How to separate files using dask groupby on a column

Question

I have a large set of csv files (file_1.csv, file_2.csv), separated by time period, that cant be fit into memory. Each file will be in the format mentioned below.


| instrument | time | code     | val           |
|------------|------|----------|---------------|
| 10         | t1   | c1_at_t1 | v_of_c1_at_t1 |
| 10         | t1   | c2_at_t1 | v_of_c2_at_t1 |
| 10         | t2   | c1_at_t2 | v_of_c1_at_t2 |
| 10         | t2   | c3_at_t2 | v_of_c3_at_t2 |
| 11         | t1   | c4_at_t1 | v_of_c4_at_t1 |
| 11         | t1   | c5_at_t1 | v_of_c5_at_t1 |
| 12         | t2   | c6_at_t2 | v_of_c6_at_t2 |
| 13         | t3   | c9_at_t3 | v_of_c9_at_t3 |

Each file is about instrument logs that are consistent in their format. There are set of instruments which can emit different codes(code) at a given timestamp(time). The value of that code at a given time for a given instrument is saved in val column

I would like to split each file (ex: file_1.csv) using the instrument column(ex: 10) and then join the files extracted for the instrument (ex: 10) across all files (file_1.csv, file_2.csv)

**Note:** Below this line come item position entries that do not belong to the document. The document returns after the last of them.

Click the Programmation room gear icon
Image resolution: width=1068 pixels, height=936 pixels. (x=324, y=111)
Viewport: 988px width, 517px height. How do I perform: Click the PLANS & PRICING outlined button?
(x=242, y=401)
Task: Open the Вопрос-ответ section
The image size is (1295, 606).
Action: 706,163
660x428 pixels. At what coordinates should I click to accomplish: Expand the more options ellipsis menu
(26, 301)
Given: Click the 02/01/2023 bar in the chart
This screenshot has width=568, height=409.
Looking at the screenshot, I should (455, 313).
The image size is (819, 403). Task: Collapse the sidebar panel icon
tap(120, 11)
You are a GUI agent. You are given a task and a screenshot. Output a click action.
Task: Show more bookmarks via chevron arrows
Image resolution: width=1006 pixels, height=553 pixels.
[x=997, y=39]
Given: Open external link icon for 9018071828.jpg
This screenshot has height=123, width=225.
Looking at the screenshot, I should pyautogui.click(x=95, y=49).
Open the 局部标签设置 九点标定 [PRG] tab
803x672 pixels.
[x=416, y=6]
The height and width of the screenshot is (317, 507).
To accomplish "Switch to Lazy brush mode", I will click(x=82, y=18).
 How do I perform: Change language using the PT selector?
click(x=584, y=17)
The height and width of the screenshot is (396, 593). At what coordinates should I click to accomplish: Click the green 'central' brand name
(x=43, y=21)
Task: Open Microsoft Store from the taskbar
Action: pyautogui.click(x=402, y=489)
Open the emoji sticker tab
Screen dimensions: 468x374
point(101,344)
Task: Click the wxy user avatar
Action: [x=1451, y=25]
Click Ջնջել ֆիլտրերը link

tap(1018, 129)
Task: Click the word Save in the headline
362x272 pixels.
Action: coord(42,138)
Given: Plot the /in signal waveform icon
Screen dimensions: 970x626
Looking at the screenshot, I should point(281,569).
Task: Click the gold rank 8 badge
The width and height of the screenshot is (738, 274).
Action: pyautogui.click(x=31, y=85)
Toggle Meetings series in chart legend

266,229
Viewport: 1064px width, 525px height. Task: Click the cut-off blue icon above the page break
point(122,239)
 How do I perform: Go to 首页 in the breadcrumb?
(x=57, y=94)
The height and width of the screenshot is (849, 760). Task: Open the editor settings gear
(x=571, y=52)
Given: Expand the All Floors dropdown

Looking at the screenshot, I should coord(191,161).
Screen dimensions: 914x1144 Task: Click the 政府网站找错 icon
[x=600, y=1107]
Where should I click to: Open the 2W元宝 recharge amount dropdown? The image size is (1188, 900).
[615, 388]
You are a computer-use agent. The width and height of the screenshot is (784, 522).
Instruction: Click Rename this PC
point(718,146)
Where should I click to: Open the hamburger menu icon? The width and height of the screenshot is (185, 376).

I am thinking about using dask groupby operation on the instrument column. Is there any alternative or better approach to do it instead of using groupby or better way to extract the files by instrument?

Code that I have written to do the above operation is

import glob
import dask.dataframe as dd
from dask.distributed import Client

client = Client()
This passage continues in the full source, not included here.